» AVAILABLE RECORDS
Begin
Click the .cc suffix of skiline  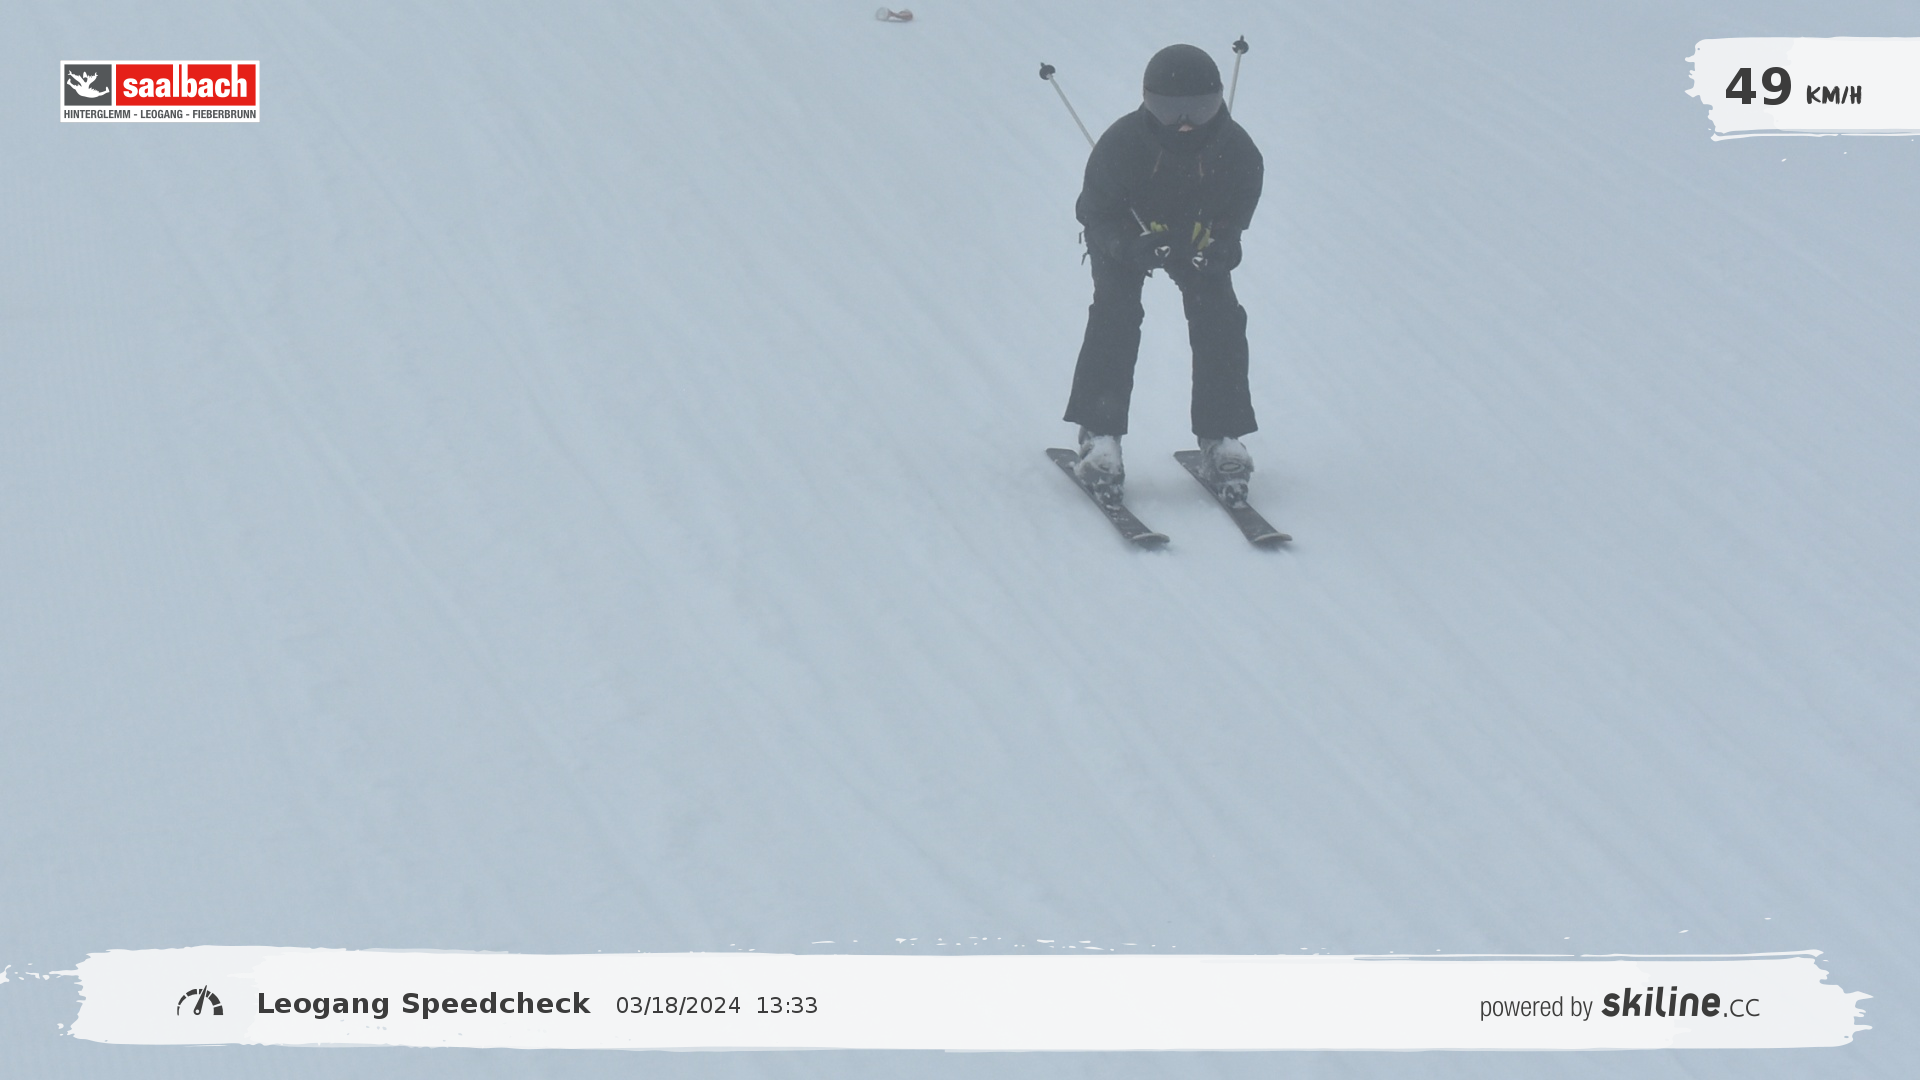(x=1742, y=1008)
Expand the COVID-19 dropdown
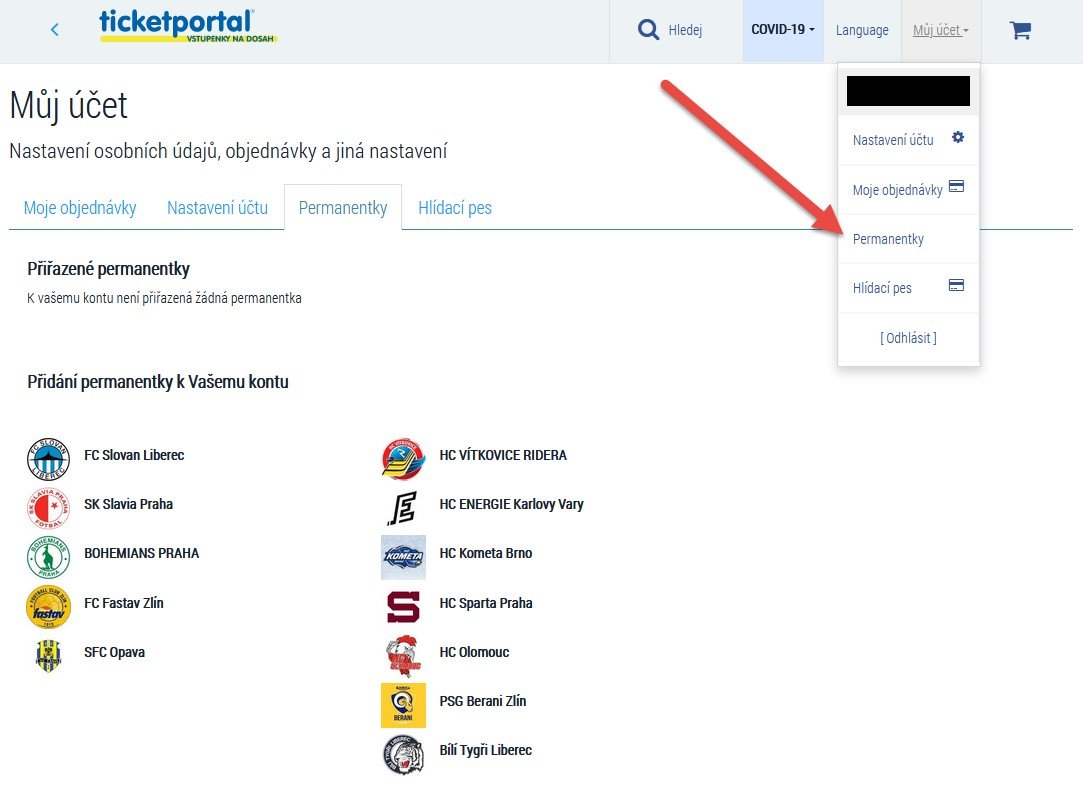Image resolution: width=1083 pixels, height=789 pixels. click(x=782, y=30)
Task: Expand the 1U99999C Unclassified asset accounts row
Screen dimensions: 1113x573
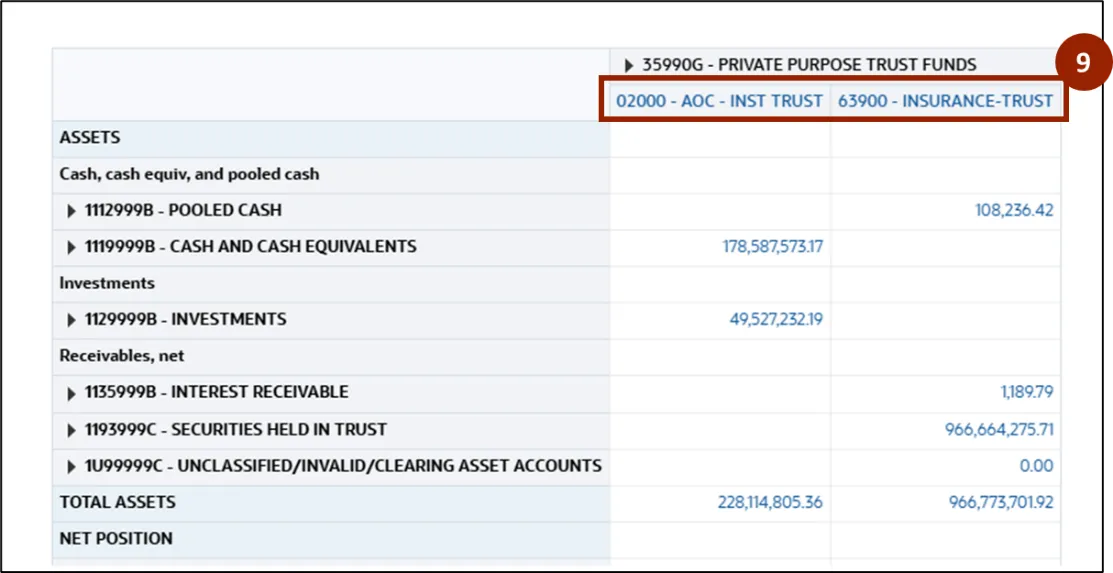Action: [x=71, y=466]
End
Begin
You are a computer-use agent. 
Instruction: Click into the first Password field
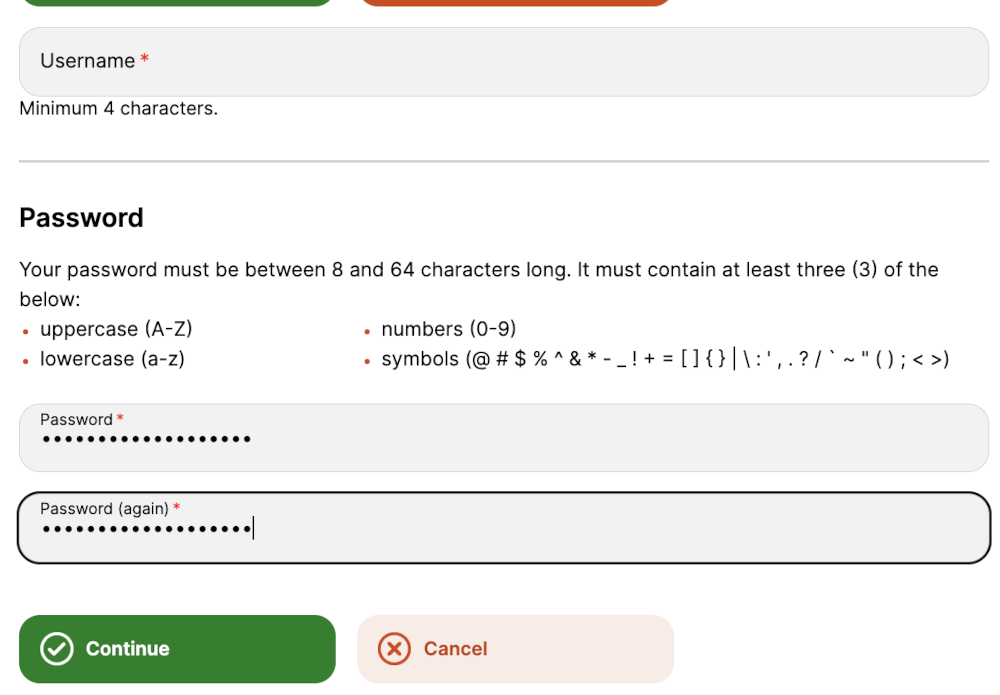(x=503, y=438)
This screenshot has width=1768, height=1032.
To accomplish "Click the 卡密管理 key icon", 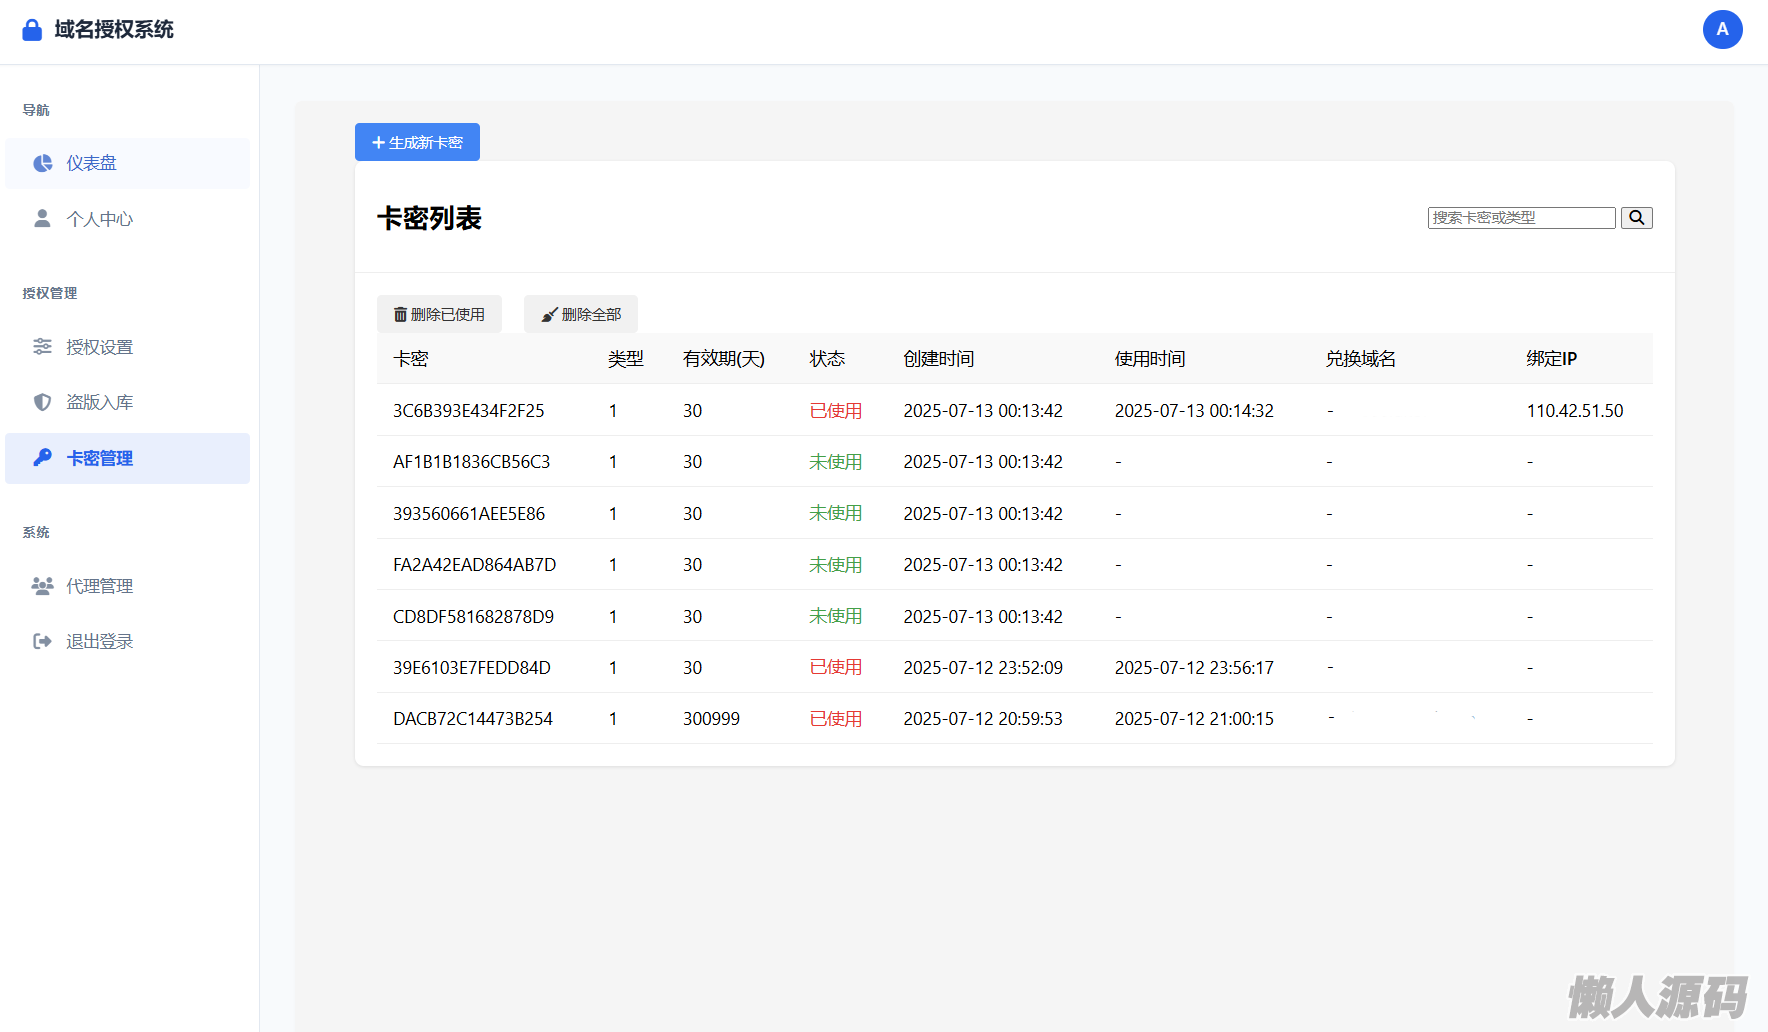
End
Begin
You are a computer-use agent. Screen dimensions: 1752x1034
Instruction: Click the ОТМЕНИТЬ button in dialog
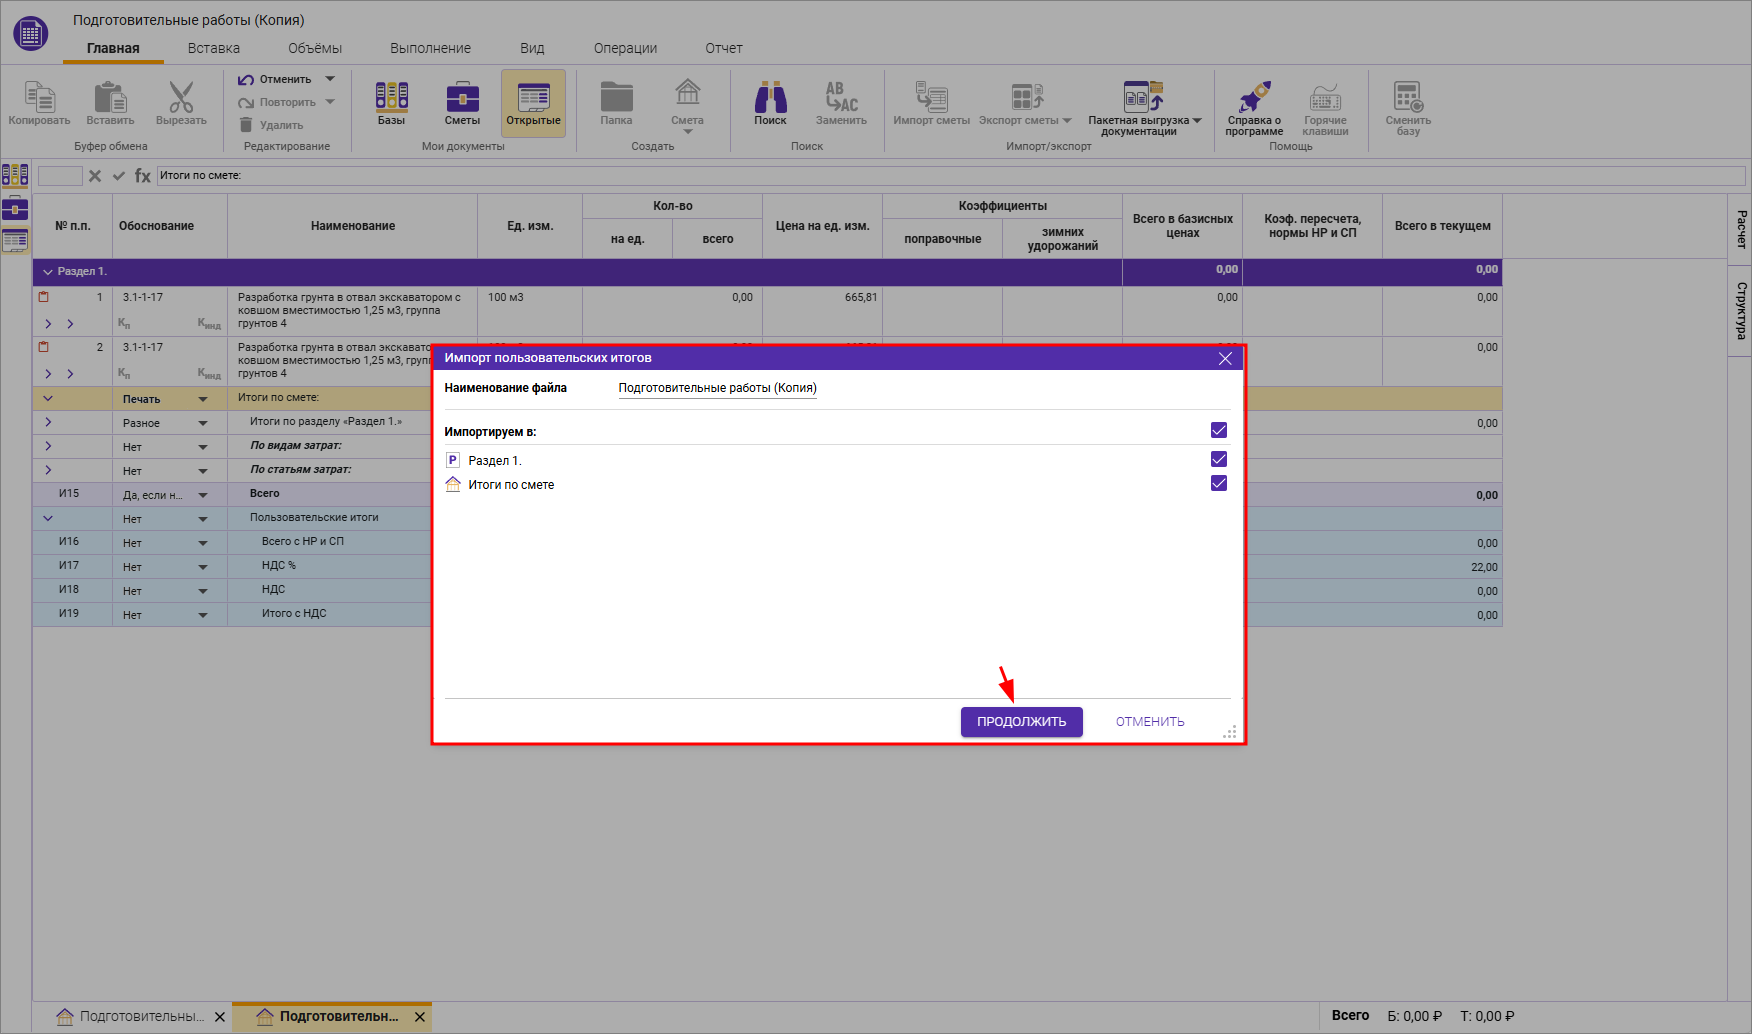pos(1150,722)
End
Retype the lines beginning with the line that contains "Task: Expand the" and ending with the line that contains "Action: [x=71, y=466]", including both. Leave the pictures out of your answer.

Task: Expand the 1U99999C Unclassified asset accounts row
Screen dimensions: 1113x573
Action: [x=71, y=466]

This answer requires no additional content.